↓↓↓

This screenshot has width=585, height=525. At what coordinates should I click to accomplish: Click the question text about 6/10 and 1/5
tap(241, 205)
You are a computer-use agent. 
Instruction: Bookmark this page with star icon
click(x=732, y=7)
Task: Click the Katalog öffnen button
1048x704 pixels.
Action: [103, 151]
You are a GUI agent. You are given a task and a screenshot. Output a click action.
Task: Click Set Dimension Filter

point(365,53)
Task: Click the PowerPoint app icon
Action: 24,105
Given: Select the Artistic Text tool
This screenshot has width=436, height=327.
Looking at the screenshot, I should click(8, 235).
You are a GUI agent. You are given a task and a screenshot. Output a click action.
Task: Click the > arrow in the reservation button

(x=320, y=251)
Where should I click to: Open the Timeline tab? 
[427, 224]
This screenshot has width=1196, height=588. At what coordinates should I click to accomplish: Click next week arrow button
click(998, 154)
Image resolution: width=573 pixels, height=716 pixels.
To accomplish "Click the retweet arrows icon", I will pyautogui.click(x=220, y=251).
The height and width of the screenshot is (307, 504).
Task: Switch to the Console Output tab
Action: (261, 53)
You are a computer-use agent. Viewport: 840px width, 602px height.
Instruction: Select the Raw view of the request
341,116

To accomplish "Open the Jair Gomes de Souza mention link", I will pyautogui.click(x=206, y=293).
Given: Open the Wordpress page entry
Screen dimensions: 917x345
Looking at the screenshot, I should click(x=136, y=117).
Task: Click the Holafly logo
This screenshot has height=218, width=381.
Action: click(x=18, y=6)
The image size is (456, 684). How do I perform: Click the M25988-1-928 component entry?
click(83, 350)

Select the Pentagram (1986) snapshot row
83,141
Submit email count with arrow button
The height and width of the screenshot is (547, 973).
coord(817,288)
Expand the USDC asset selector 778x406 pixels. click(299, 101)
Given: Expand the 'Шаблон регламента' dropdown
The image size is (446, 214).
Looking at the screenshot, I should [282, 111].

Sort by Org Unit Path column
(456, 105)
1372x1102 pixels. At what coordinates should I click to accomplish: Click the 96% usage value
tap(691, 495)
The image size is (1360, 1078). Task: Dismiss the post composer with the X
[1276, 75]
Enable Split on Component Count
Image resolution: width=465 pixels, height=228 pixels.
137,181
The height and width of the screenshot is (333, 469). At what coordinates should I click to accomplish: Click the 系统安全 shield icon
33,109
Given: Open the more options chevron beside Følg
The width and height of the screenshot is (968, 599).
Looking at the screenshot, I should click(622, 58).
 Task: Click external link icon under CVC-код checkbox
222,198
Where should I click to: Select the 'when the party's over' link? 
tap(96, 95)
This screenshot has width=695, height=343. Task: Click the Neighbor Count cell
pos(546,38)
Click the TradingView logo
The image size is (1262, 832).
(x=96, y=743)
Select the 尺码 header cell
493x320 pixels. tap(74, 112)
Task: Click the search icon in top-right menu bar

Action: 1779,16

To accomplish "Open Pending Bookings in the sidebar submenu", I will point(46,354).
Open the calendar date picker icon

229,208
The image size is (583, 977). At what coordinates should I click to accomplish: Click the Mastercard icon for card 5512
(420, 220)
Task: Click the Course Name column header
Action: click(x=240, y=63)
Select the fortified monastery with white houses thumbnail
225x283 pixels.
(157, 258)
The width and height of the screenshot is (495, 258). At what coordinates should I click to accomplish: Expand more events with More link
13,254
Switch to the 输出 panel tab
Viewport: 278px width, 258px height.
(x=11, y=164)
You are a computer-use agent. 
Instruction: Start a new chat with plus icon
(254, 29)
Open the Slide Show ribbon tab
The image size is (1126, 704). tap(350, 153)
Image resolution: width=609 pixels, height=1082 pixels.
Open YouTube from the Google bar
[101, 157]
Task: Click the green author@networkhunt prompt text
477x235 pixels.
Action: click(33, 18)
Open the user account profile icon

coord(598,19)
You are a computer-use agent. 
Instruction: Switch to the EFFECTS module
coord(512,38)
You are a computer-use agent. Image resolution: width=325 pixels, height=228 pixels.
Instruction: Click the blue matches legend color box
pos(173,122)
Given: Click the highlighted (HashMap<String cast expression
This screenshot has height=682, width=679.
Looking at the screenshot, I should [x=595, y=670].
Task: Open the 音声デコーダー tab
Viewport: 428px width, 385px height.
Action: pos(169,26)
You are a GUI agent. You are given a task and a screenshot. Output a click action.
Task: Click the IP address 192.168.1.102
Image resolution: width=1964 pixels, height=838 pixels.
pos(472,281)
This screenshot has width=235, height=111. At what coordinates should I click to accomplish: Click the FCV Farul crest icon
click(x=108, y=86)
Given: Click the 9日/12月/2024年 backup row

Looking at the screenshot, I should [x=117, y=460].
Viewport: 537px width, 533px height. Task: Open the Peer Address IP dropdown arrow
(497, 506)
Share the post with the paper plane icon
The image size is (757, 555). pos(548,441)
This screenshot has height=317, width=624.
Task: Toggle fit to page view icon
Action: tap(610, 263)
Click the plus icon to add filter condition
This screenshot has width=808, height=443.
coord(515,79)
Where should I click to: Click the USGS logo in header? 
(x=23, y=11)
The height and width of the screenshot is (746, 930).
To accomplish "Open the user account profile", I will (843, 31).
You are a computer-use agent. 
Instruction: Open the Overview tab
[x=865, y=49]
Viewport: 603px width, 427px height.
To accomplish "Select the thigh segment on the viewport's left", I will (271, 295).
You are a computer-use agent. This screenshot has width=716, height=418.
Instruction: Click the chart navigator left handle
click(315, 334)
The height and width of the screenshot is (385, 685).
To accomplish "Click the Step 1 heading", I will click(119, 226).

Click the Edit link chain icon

↑↑↑

**EXERCISE OBJECTIVE**
All lines from the one with "Instruction: Open the Overview tab" through the end of the records need to be copied exactly, and no other lines.

**RESULT**
Instruction: Open the Overview tab
[x=865, y=49]
Viewport: 603px width, 427px height.
To accomplish "Select the thigh segment on the viewport's left", I will (271, 295).
You are a computer-use agent. This screenshot has width=716, height=418.
Instruction: Click the chart navigator left handle
click(315, 334)
The height and width of the screenshot is (385, 685).
To accomplish "Click the Step 1 heading", I will click(119, 226).

Click the Edit link chain icon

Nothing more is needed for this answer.